Sanders has spent 30 years in Washington not really trying to do much of anything, reveling in his stance as the outsider. And he was elected from a state where he never faced any pressure to compromise on anything (he used to face one form of pressure, on guns, and he actually buckled on that until he was secure in his incumbency). Indeed, the vast majority of the pressure he faced, if it can even be called pressure, was to vote the orthodox lefty line on every issue (I don’t doubt his votes were sincere). Whereas the vast majority of Democratic senators faced pressure to support the Iraq war, Vermonters might have thrown Sanders out if he’d voted for it.

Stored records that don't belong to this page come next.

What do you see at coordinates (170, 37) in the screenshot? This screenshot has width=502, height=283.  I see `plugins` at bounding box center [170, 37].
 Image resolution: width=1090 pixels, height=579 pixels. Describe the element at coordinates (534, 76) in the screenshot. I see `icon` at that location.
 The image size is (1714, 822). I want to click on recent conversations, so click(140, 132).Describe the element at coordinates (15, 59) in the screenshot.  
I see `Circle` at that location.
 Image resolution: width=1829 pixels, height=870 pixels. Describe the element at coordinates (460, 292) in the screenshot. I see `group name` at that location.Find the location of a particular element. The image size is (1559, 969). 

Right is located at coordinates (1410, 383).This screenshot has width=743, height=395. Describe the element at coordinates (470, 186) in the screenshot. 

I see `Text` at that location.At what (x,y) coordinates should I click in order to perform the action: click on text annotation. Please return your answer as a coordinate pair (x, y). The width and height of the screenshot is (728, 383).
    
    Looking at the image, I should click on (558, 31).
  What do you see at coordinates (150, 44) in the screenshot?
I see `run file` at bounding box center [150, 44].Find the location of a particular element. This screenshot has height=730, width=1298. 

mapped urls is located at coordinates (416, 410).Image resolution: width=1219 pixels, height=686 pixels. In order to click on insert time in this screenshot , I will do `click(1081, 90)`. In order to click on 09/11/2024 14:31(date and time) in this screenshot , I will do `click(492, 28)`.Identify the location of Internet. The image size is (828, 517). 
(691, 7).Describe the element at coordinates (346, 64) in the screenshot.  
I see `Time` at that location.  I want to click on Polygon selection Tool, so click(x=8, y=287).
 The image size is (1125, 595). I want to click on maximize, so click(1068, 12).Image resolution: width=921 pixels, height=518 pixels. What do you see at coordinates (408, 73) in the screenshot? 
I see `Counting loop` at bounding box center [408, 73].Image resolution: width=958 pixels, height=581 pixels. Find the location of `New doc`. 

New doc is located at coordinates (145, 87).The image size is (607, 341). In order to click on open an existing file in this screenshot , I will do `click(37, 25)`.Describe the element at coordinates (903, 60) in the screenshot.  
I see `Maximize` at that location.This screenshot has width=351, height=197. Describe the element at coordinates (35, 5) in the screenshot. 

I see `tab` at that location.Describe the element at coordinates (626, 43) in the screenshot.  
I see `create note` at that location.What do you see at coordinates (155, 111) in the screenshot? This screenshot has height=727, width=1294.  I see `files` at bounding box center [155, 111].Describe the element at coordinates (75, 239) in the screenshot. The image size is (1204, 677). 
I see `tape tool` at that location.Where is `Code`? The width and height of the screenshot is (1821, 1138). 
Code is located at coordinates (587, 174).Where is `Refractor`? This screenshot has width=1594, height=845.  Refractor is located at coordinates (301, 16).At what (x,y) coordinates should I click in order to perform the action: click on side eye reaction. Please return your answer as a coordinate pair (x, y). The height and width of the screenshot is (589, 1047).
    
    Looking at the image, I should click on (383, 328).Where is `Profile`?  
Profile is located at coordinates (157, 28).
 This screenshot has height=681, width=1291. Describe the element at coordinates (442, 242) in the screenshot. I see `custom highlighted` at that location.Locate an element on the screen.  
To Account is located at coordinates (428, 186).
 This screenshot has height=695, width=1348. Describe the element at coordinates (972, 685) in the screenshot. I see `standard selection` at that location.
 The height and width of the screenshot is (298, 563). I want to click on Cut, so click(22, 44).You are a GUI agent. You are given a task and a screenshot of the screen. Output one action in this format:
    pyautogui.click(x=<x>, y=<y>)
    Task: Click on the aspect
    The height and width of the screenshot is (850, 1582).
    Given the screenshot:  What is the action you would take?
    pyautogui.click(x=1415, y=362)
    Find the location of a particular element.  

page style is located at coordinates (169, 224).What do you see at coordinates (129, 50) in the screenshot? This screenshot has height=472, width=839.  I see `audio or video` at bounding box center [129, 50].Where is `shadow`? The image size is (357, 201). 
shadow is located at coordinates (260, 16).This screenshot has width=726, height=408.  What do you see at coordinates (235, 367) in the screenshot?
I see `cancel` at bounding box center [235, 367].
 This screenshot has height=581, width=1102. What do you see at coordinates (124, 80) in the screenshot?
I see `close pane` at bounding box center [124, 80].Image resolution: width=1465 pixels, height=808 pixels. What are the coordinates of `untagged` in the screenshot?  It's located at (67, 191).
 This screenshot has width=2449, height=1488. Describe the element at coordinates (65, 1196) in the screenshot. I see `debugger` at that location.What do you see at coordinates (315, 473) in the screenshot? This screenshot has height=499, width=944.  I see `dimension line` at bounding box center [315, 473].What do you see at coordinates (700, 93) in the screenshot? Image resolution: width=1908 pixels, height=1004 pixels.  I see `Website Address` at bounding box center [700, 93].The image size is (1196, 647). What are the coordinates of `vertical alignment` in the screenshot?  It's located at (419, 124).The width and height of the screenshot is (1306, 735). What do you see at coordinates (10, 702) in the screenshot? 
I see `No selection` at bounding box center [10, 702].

This enables him to sound pure today, and sounding pure is of great advantage in primary contests. It has helped him a great deal thus far. But it didn’t work so well in this debate. He kept trying to press the point that his record was more consistent, but he was doing so in such a way that you could tell he was straining to convince viewers that it was important.
Biden had OK answers on most of these things, and more than OK on same-sex marriage, when he said “I was the only major player” who backed same-sex marriage, which is basically true—remember how he endorsed it before the 2016 reelection, before Barack Obama did or wanted to. Biden could have put it more effectively: “Bernie, yes, you cast a good vote from your seat in the bleachers. But I did more than anybody to make same-sex marriage reality.”
They were very different kinds of senators. One kept his hands clean and assembled a faultless (from a left point of view) voting record. The other got his hands dirty. Democratic voters are making it very clear which model they prefer, and tonight seems not to have done anything to change that.